News In Brief

The long-awaited restructuring plan by DaimlerChrysler anticipates additional short-term losses before the giant automaker achieves $8 billion in revenue and cost savings by the end of fiscal 2003, reports said. Senior executives said the cost of returning its money-losing US division to the black would be more than $3.6 billion. Chrysler, they said, would post an operating loss of as much as $2.5 billion this year, on top of the $1.3 billion it lost in the fourth quarter of 2000. In releasing their annual report in Stuttgart, Germany, the executives said DaimlerChrysler's company-wide profit would tumble this year by about 76 percent and revenues by 13 percent. As part of the recovery plan, the company already has announced it will cut 26,000 jobs in the US - the bulk of them by year's end.

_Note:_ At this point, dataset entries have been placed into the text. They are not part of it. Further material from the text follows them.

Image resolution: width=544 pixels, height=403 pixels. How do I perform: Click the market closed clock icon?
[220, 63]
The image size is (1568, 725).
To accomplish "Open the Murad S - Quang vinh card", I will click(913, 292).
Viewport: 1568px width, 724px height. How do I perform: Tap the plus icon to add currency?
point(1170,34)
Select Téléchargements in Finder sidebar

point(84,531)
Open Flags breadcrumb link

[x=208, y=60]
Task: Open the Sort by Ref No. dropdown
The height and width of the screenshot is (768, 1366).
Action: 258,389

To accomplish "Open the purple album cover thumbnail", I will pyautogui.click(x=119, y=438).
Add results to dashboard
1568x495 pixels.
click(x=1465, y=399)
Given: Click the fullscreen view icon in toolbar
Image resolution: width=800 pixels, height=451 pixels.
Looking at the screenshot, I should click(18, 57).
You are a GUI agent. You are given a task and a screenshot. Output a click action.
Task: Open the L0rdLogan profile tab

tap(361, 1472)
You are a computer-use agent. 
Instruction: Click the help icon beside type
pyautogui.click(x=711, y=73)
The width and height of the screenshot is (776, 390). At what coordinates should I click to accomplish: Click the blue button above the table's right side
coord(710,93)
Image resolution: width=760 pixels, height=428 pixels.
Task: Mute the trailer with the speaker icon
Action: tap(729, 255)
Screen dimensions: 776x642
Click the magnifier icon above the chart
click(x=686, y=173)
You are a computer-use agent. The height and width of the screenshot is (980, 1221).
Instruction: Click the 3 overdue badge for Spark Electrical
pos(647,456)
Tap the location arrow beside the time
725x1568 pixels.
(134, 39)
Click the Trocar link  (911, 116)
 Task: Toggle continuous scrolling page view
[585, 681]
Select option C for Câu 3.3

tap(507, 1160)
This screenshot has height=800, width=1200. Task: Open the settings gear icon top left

Troubled Mitsubishi Motors, which is one-third owned by DaimlerChrysler, also announced a major overhaul to return the company to profitability by the beginning of the 2003 fiscal year. A senior executive said Japan's fourth-largest automaker will eliminate 9,500 jobs - 14 percent of its workforce - discontinue production of high-end and "unprofitable" models "as soon as possible," close at least one domestic assembly plant, and shave spending for materials by 15 percent. The reforms are projected to cost up to $1.3 billion. Mitsubishi is $138 billion in debt, its sales and share price both have slumped, and the company and nine of its executives are under a criminal investigation for decades of covering up complaints about possible manufacturing defects.

Sales of compact-disc singles plummeted last year, with shipments down 39 percent, the Recording Industry Association of America reported. The Washington-based group put at least part of the blame on Napster, the online music-swapping service that has been the subject of intense litigation. But some industry analysts said the drop could be attributed to other reasons, including economic factors and a weak batch of music releases.